Exercise input below:

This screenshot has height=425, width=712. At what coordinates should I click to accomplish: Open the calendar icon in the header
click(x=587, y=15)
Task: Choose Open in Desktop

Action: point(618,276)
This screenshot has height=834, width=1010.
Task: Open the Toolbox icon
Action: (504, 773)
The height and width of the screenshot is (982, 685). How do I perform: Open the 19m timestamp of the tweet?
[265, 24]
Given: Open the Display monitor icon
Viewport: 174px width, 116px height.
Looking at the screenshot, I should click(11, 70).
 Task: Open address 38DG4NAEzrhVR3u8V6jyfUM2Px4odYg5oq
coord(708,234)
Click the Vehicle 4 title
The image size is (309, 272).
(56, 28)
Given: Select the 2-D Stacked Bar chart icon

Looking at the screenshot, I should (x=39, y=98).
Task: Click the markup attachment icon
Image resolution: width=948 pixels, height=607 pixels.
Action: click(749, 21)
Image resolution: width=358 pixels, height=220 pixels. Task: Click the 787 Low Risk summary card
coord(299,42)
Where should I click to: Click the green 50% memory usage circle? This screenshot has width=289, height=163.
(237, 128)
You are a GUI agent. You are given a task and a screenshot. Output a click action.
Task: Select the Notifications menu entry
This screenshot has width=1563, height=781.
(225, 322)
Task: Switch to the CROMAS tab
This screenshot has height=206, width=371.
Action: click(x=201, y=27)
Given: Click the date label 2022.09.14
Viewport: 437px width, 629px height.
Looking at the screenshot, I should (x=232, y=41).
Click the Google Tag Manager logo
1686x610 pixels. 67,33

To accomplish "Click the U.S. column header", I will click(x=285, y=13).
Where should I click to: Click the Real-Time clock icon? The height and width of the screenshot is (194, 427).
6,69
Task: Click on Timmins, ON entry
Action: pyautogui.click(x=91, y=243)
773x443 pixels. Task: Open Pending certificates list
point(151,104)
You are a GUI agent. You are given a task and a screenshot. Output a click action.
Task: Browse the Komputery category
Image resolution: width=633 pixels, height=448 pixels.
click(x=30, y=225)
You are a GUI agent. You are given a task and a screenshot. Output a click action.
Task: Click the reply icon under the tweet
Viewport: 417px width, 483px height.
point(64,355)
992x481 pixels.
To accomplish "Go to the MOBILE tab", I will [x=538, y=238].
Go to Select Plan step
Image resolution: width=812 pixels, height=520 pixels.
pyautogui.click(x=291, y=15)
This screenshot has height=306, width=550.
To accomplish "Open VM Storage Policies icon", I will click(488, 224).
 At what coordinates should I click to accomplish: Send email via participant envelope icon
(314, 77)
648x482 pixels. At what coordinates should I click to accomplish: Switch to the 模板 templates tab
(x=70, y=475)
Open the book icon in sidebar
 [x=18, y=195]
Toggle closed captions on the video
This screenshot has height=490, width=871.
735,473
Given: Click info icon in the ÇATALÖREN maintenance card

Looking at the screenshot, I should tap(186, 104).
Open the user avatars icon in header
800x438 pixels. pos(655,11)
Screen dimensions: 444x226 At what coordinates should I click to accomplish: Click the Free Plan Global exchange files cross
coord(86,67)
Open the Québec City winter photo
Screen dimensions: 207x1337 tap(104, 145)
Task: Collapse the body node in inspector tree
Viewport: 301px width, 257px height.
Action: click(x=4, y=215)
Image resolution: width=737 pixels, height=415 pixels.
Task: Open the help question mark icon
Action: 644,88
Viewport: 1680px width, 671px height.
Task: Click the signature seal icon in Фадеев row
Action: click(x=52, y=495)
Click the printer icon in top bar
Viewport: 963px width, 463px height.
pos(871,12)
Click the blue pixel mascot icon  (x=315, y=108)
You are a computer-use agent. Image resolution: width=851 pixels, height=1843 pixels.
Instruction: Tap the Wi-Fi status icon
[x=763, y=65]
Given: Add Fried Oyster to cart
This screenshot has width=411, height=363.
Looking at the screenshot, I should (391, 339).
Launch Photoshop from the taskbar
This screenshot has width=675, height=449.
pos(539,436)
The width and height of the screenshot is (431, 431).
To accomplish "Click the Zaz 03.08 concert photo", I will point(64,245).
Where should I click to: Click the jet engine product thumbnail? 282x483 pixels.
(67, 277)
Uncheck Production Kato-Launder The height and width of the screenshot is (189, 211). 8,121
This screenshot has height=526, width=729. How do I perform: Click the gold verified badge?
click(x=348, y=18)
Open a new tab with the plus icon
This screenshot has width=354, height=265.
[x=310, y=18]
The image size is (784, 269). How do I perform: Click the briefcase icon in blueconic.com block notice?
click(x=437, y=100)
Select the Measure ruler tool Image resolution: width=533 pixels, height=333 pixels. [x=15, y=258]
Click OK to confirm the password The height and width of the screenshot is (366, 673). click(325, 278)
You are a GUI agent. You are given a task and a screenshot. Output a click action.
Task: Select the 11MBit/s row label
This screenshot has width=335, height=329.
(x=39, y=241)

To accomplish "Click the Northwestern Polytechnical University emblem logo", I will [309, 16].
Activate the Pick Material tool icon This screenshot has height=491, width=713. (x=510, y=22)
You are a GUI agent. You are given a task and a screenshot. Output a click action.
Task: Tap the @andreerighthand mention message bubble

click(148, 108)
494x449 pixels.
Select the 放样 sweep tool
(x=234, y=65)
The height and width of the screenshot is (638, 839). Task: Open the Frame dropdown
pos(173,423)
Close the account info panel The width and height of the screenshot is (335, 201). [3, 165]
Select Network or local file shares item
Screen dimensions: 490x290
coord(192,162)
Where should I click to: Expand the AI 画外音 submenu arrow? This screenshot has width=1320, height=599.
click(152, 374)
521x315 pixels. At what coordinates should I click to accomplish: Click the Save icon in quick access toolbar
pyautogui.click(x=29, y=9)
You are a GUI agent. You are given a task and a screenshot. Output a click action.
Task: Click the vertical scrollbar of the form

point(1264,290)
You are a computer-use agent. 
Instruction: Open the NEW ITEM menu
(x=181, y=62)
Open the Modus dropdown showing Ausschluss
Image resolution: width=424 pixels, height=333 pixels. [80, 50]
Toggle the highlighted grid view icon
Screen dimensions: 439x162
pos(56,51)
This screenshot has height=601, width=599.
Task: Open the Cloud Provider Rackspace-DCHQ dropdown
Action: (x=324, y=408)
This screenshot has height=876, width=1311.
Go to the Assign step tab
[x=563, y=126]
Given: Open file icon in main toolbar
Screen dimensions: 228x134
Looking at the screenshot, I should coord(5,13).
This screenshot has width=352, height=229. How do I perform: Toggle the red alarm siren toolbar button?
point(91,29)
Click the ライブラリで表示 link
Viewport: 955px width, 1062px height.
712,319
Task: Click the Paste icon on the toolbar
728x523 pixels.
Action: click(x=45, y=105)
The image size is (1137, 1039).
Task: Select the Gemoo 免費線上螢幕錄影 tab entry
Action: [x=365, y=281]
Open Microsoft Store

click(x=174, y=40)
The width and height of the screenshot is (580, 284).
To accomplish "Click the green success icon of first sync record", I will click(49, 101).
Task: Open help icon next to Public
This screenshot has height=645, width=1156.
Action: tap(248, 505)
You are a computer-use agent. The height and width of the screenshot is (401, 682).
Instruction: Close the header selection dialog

End of Exercise input.

- Instructions to follow: Each entry must be printed again exactly as given.

- Task solution:
This screenshot has height=425, width=712. At what coordinates should I click to accomplish: Open the calendar icon in the header
click(x=587, y=15)
Task: Choose Open in Desktop

Action: point(618,276)
This screenshot has height=834, width=1010.
Task: Open the Toolbox icon
Action: (504, 773)
The height and width of the screenshot is (982, 685). How do I perform: Open the 19m timestamp of the tweet?
[265, 24]
Given: Open the Display monitor icon
Viewport: 174px width, 116px height.
Looking at the screenshot, I should click(11, 70).
 Task: Open address 38DG4NAEzrhVR3u8V6jyfUM2Px4odYg5oq
coord(708,234)
Click the Vehicle 4 title
The image size is (309, 272).
(56, 28)
Given: Select the 2-D Stacked Bar chart icon

Looking at the screenshot, I should (x=39, y=98).
Task: Click the markup attachment icon
Image resolution: width=948 pixels, height=607 pixels.
Action: click(749, 21)
Image resolution: width=358 pixels, height=220 pixels. Task: Click the 787 Low Risk summary card
coord(299,42)
Where should I click to: Click the green 50% memory usage circle? This screenshot has width=289, height=163.
(237, 128)
You are a GUI agent. You are given a task and a screenshot. Output a click action.
Task: Select the Notifications menu entry
This screenshot has width=1563, height=781.
(225, 322)
Task: Switch to the CROMAS tab
This screenshot has height=206, width=371.
Action: click(x=201, y=27)
Given: Click the date label 2022.09.14
Viewport: 437px width, 629px height.
Looking at the screenshot, I should (x=232, y=41).
Click the Google Tag Manager logo
1686x610 pixels. 67,33

To accomplish "Click the U.S. column header", I will click(x=285, y=13).
Where should I click to: Click the Real-Time clock icon? The height and width of the screenshot is (194, 427).
6,69
Task: Click on Timmins, ON entry
Action: pyautogui.click(x=91, y=243)
773x443 pixels. Task: Open Pending certificates list
point(151,104)
You are a GUI agent. You are given a task and a screenshot. Output a click action.
Task: Browse the Komputery category
Image resolution: width=633 pixels, height=448 pixels.
click(x=30, y=225)
You are a GUI agent. You are given a task and a screenshot. Output a click action.
Task: Click the reply icon under the tweet
Viewport: 417px width, 483px height.
point(64,355)
992x481 pixels.
To accomplish "Go to the MOBILE tab", I will [x=538, y=238].
Go to Select Plan step
Image resolution: width=812 pixels, height=520 pixels.
pyautogui.click(x=291, y=15)
This screenshot has height=306, width=550.
To accomplish "Open VM Storage Policies icon", I will click(488, 224).
 At what coordinates should I click to accomplish: Send email via participant envelope icon
(314, 77)
648x482 pixels. At what coordinates should I click to accomplish: Switch to the 模板 templates tab
(x=70, y=475)
Open the book icon in sidebar
 [x=18, y=195]
Toggle closed captions on the video
This screenshot has height=490, width=871.
735,473
Given: Click info icon in the ÇATALÖREN maintenance card

Looking at the screenshot, I should tap(186, 104).
Open the user avatars icon in header
800x438 pixels. pos(655,11)
Screen dimensions: 444x226 At what coordinates should I click to accomplish: Click the Free Plan Global exchange files cross
coord(86,67)
Open the Québec City winter photo
Screen dimensions: 207x1337 tap(104, 145)
Task: Collapse the body node in inspector tree
Viewport: 301px width, 257px height.
Action: click(x=4, y=215)
Image resolution: width=737 pixels, height=415 pixels.
Task: Open the help question mark icon
Action: 644,88
Viewport: 1680px width, 671px height.
Task: Click the signature seal icon in Фадеев row
Action: click(x=52, y=495)
Click the printer icon in top bar
Viewport: 963px width, 463px height.
pos(871,12)
Click the blue pixel mascot icon  (x=315, y=108)
You are a computer-use agent. Image resolution: width=851 pixels, height=1843 pixels.
Instruction: Tap the Wi-Fi status icon
[x=763, y=65]
Given: Add Fried Oyster to cart
This screenshot has width=411, height=363.
Looking at the screenshot, I should (391, 339).
Launch Photoshop from the taskbar
This screenshot has width=675, height=449.
pos(539,436)
The width and height of the screenshot is (431, 431).
To accomplish "Click the Zaz 03.08 concert photo", I will point(64,245).
Where should I click to: Click the jet engine product thumbnail? 282x483 pixels.
(67, 277)
Uncheck Production Kato-Launder The height and width of the screenshot is (189, 211). 8,121
This screenshot has height=526, width=729. How do I perform: Click the gold verified badge?
click(x=348, y=18)
Open a new tab with the plus icon
This screenshot has width=354, height=265.
[x=310, y=18]
The image size is (784, 269). How do I perform: Click the briefcase icon in blueconic.com block notice?
click(x=437, y=100)
Select the Measure ruler tool Image resolution: width=533 pixels, height=333 pixels. [x=15, y=258]
Click OK to confirm the password The height and width of the screenshot is (366, 673). click(325, 278)
You are a GUI agent. You are given a task and a screenshot. Output a click action.
Task: Select the 11MBit/s row label
This screenshot has width=335, height=329.
(x=39, y=241)

To accomplish "Click the Northwestern Polytechnical University emblem logo", I will [309, 16].
Activate the Pick Material tool icon This screenshot has height=491, width=713. (x=510, y=22)
You are a GUI agent. You are given a task and a screenshot. Output a click action.
Task: Tap the @andreerighthand mention message bubble

click(148, 108)
494x449 pixels.
Select the 放样 sweep tool
(x=234, y=65)
The height and width of the screenshot is (638, 839). Task: Open the Frame dropdown
pos(173,423)
Close the account info panel The width and height of the screenshot is (335, 201). [3, 165]
Select Network or local file shares item
Screen dimensions: 490x290
coord(192,162)
Where should I click to: Expand the AI 画外音 submenu arrow? This screenshot has width=1320, height=599.
click(152, 374)
521x315 pixels. At what coordinates should I click to accomplish: Click the Save icon in quick access toolbar
pyautogui.click(x=29, y=9)
You are a GUI agent. You are given a task and a screenshot. Output a click action.
Task: Click the vertical scrollbar of the form

point(1264,290)
You are a computer-use agent. 
Instruction: Open the NEW ITEM menu
(x=181, y=62)
Open the Modus dropdown showing Ausschluss
Image resolution: width=424 pixels, height=333 pixels. [80, 50]
Toggle the highlighted grid view icon
Screen dimensions: 439x162
pos(56,51)
This screenshot has height=601, width=599.
Task: Open the Cloud Provider Rackspace-DCHQ dropdown
Action: (x=324, y=408)
This screenshot has height=876, width=1311.
Go to the Assign step tab
[x=563, y=126]
Given: Open file icon in main toolbar
Screen dimensions: 228x134
Looking at the screenshot, I should coord(5,13).
This screenshot has width=352, height=229. How do I perform: Toggle the red alarm siren toolbar button?
point(91,29)
Click the ライブラリで表示 link
Viewport: 955px width, 1062px height.
712,319
Task: Click the Paste icon on the toolbar
728x523 pixels.
Action: click(x=45, y=105)
The image size is (1137, 1039).
Task: Select the Gemoo 免費線上螢幕錄影 tab entry
Action: [x=365, y=281]
Open Microsoft Store

click(x=174, y=40)
The width and height of the screenshot is (580, 284).
To accomplish "Click the green success icon of first sync record", I will click(49, 101).
Task: Open help icon next to Public
This screenshot has height=645, width=1156.
Action: tap(248, 505)
You are a computer-use agent. The height and width of the screenshot is (401, 682).
Instruction: Close the header selection dialog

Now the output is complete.